> [Data for this task]:
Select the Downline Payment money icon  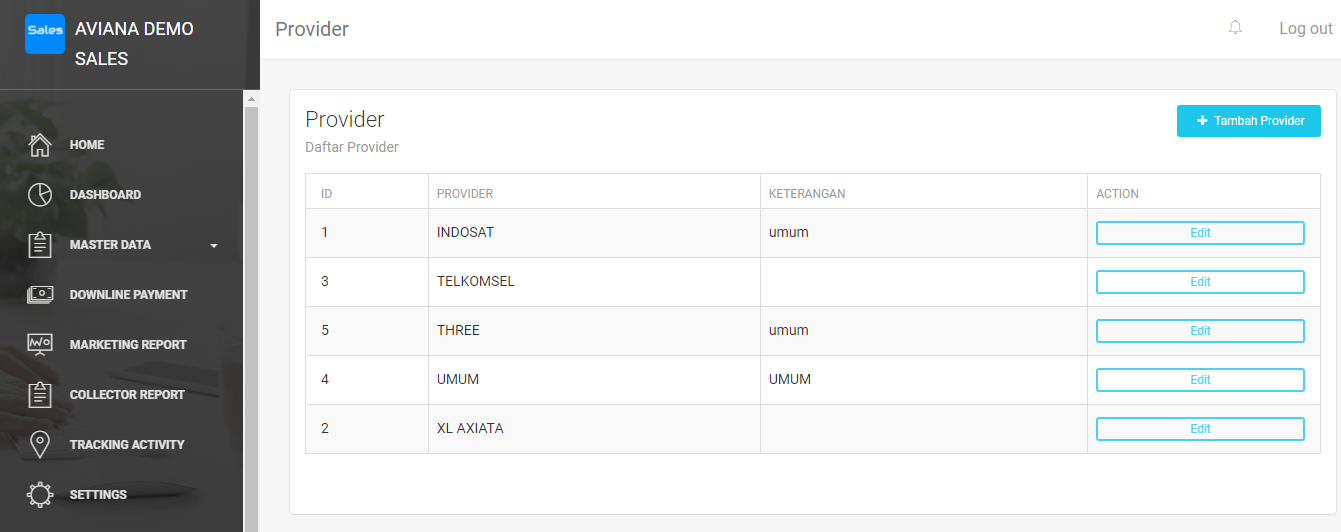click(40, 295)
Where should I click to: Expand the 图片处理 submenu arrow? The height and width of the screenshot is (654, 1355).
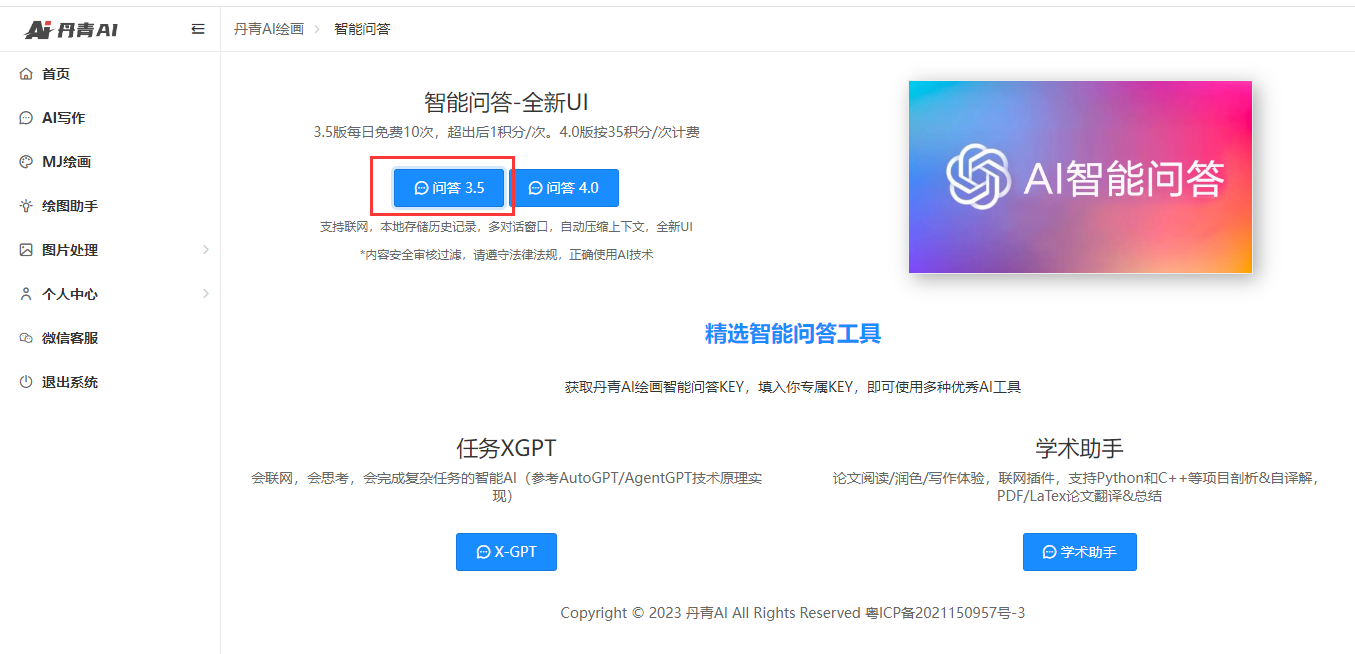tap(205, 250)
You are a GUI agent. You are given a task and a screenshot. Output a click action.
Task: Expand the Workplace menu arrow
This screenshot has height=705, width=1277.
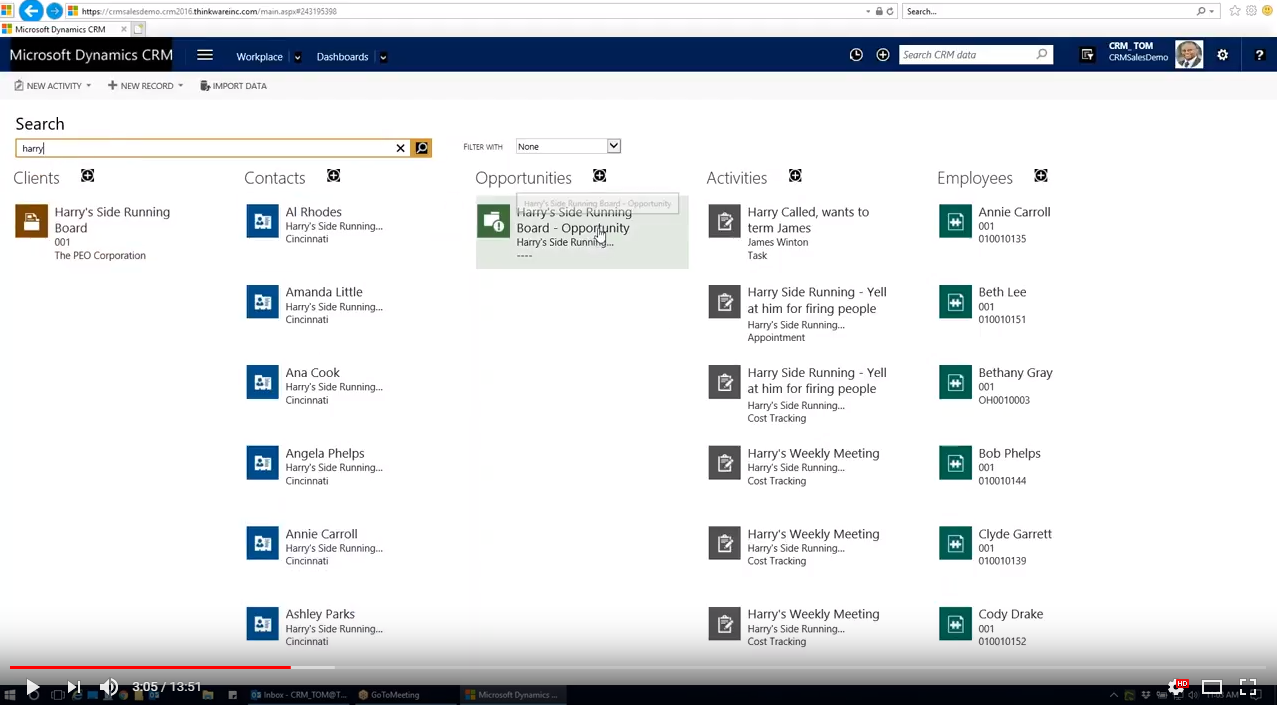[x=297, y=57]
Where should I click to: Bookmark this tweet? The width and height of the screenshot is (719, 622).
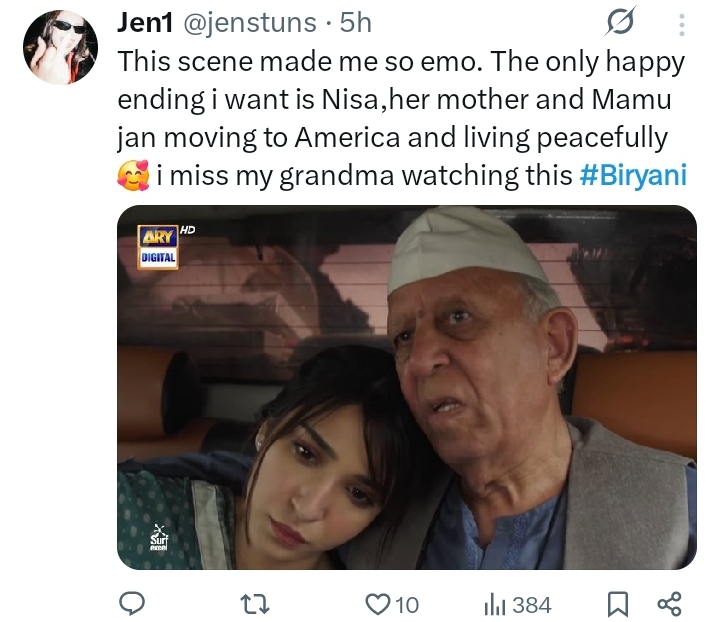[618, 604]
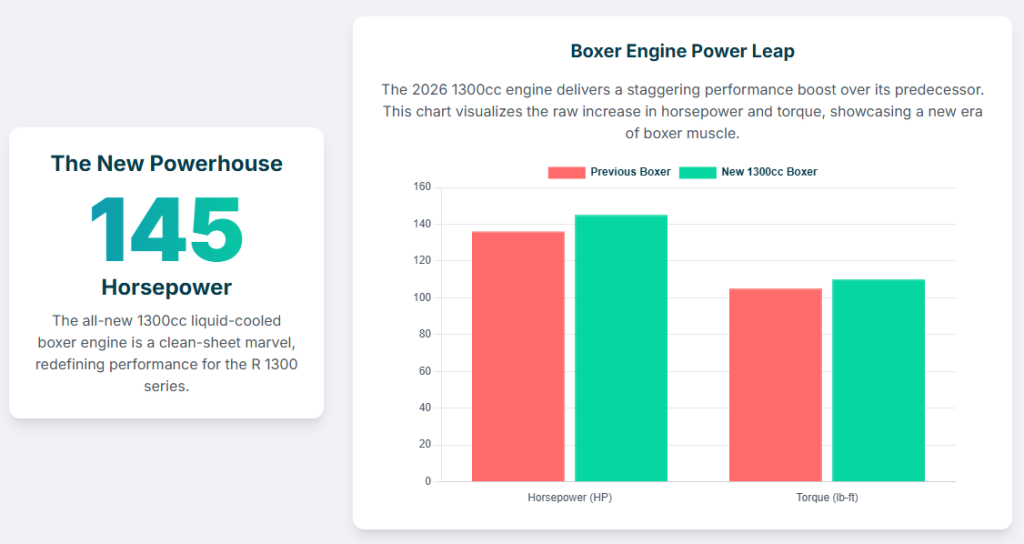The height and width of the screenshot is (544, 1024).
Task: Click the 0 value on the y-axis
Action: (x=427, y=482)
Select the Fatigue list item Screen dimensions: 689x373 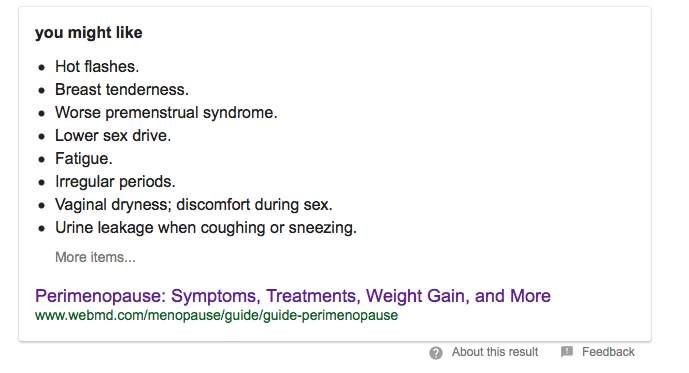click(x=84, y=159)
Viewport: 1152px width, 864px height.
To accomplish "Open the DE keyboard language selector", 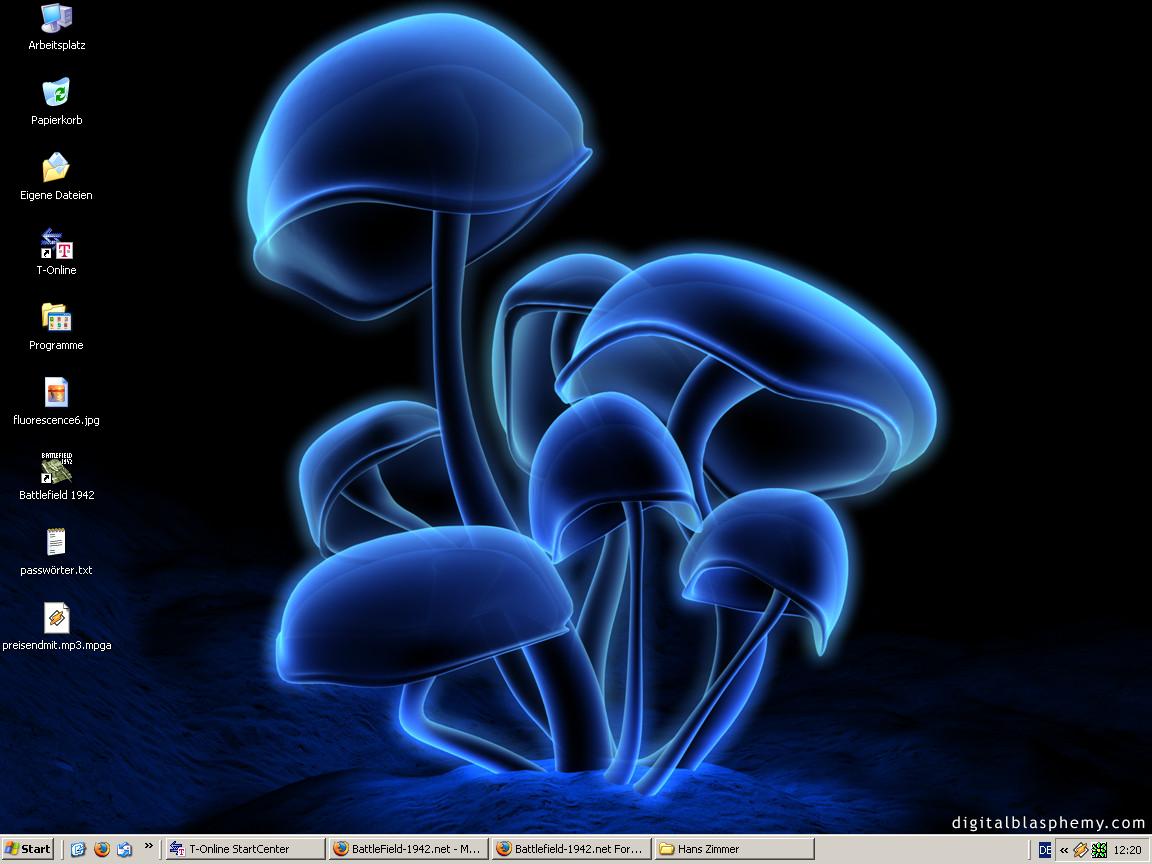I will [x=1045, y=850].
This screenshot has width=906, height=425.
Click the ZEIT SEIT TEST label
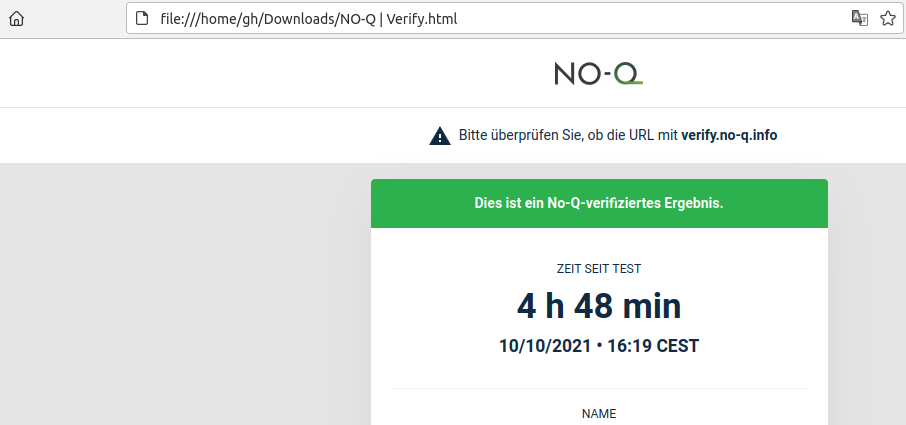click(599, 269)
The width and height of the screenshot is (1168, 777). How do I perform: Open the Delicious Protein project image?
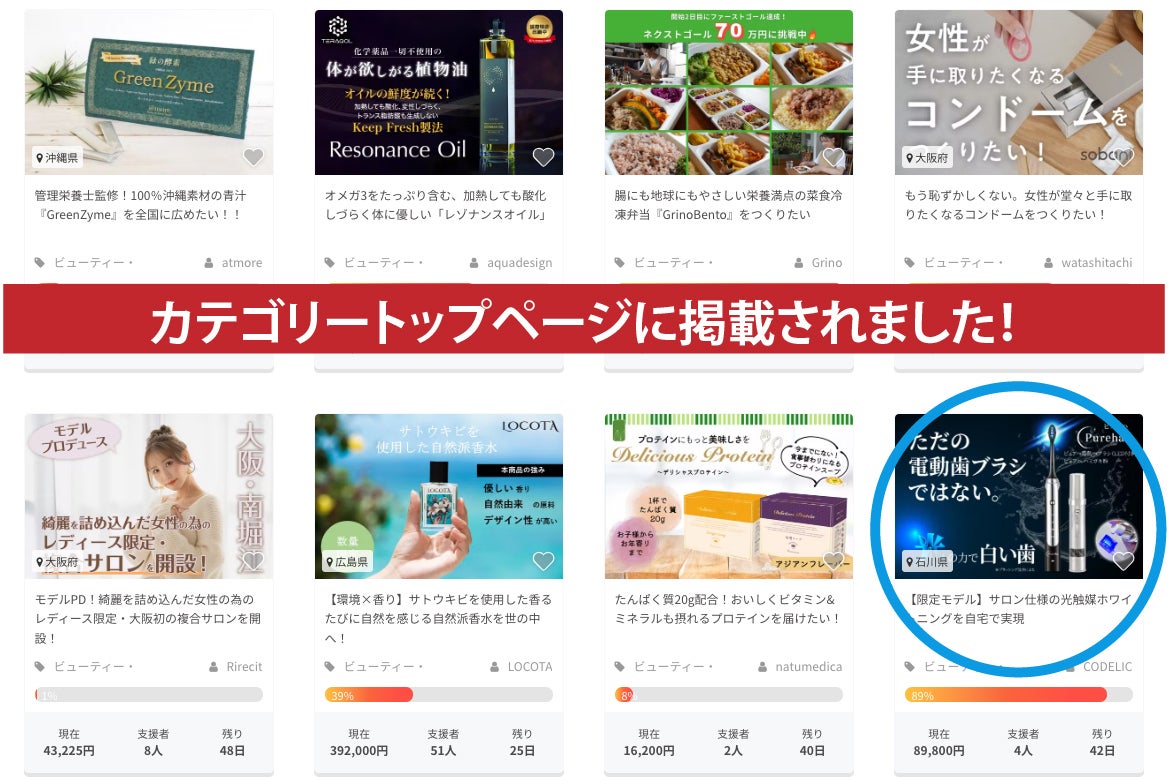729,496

> [What you need to do]: Once the line containing "Click the ZEIT SEIT TEST label" is found in the records above, it and every line after it up to the last must be repeated exactly, without pictures.

> [Finished task]:
Click the ZEIT SEIT TEST label
click(599, 269)
The width and height of the screenshot is (1168, 777). How do I perform: Open the Delicious Protein project image?
729,496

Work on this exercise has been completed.